Читаем Щит Персея. Личная тайна как предмет литературы полностью

Само его явление – величайшее чудо и главное событие человеческой истории. И изумление Пилата перед этой новой реальностью, и потрясенность его этой встречей – вот главное событие ершалаимских глав.

С точки зрения Пилата, учение Иешуа – это утопия, не имеющая ни малейшего отношения к реальности. Проповедь о том, что каждый человек добр, что злых людей нет, кажется Пилату смехотворной. Он готов с фактами в руках опровергнуть это учение: «А вот, например, кентурион Марк, его прозвали Крысобоем, – он – добрый?» Иешуа, нисколько не сомневаясь, подтверждает это очевидно абсурдное предположение. И объясняет, что Марк стал жесток и черств, потому что он очень несчастлив, «с тех пор как добрые люди изуродовали его». Факты для Иешуа не являются доказательством его веры, он и так прекрасно знает, что люди ведут себя чудовищно. Факт и истина совсем не всегда совпадают и вовсе не являются синонимами. И, вообще, факт – не является доказательством в сфере любви и веры.

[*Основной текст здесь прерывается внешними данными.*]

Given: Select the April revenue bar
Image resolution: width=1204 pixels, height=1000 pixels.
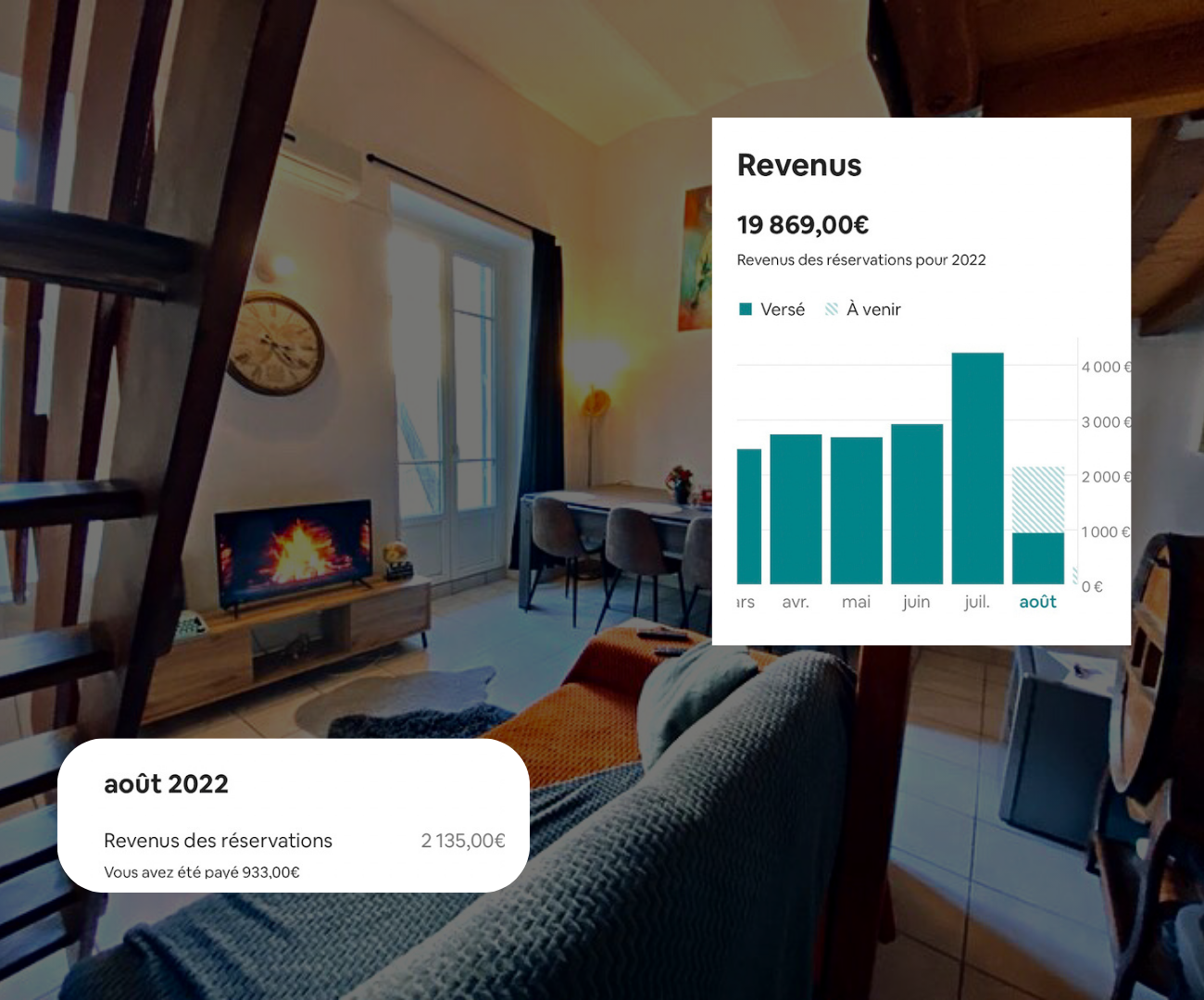Looking at the screenshot, I should (x=796, y=508).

Оказывается, Иешуа имеет в виду идею, с которой не может не быть знаком каждый христианин, но до явления Христа мир не знал такого учения о человеке. Речь идет о заложенной в каждого человека возможности быть добрым, ибо человек есть образ и подобие Божие. Нет ни малейшего сомнения в том, что Булгаков в своем романе стремился минимизировать религиозную отвлеченную богословскую проповедь. Его герой поражает Пилата не столько словами своего учения, сколько своим поведением. Учение Иешуа кажется Пилату абсолютно не имеющим никакого отношения к реальности. А вот рисунок поведения Иешуа (безукоризненно христианский, скажем мы), производит на Пилата неизгладимое впечатление. Полная внутренняя свобода, опора на свою правоту, отсутствие страха, способность деятельного сочувствия чужой боли, осуждение самоубийства как малодушия, полное неприятие насилия, твердая вера в единого

Бога, доброжелательность к каждому человеку, отказ от осуждения и обличения своих гонителей – делают образ Иешуа человечным и убедительно прекрасным.

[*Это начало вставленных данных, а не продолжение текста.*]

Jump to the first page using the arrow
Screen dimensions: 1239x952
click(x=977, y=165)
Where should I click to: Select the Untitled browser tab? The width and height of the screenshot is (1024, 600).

Кстати, Пилат не позволит Иешуа «поговорить» с кентурионом Марком, тем самым молча признав возможность преображения мрачного палача в доброго человека. А значит, Пилат боялся, что преображенный Крысобой вдруг откажется продолжить выполнение своих служебных обязанностей. Не забудем, что в этом микросюжете мгновенно проявляется на клеточном уровне возможность обрушения режима, строящегося именно на том, что палач не знает, что в нем самим Богом заложена возможность быть добрым. Если палач не сможет быть палачом, признав тем самым принципиальную преступность своей столь нужной государству профессии, то система государственного насилия рухнет.

Судите сами, актуально ли в сталинское время звучат слова Пилата, обращенные к Иешуа: «Я полагаю, что мало радости ты доставил бы легату легиона (читай: начальнику НКВД), если бы вздумал разговаривать с кем-нибудь из его офицеров и солдат. Впрочем, этого и не случится, к общему счастью, и первый, кто об этом позаботится, буду я» (ММ-2. С. 561). Система функционирует до тех пор, пока каждый ее винтик даже не догадывается, что он – «добрый человек».

Текст романа мастера провоцирует представить себе фантастический сюжет явления Иисуса прямо на Лубянке, в кабинете следователя.

Один из очевидных выводов, который сделал бы любой современник Булгакова, читая его роман, таков: если бы в руки чекистов попал сам Иисус, он был бы распят снова, ибо он мог бы быть отпущен только тем современным Пилатом, который бы не побоялся занять место арестанта в подвалах Лубянки.

Объяснил ли Могарыч мастеру, как много политической воли, воспитательных и пропагандистских усилий было затрачено властью большевиков, чтобы дискредитировать саму идею доброго отношения к человеку, как само слово «добрый» было превращено в ругательства «добренький» и «мягкотелый», нам неизвестно, но сегодняшнему читателю это знать необходимо, чтобы понимать острейшую злободневность проблематики булгаковского романа.

Образ Иешуа незабываем и нестираем, он живет в сознании Пилата и приходит в непримиримое противоречие с центральным образом самосознания прокуратора – образом императора Тиберия, в жертву которому по долгу службы был принесен Пилатом безродный бродяга. Этот тяжелейший внутренний конфликт – своеобразный диагноз душевного состояния многих и многих современников – выявляет роман мастера. Образ кесаря с гноящейся болячкой на лбу, так же как и образ усатого генсека, с одной стороны, и образ Иешуа, с другой – не может вместить сознание одного человека, потому что картина мира структурируется либо страхом перед властью императора, либо любовью к Иисусу.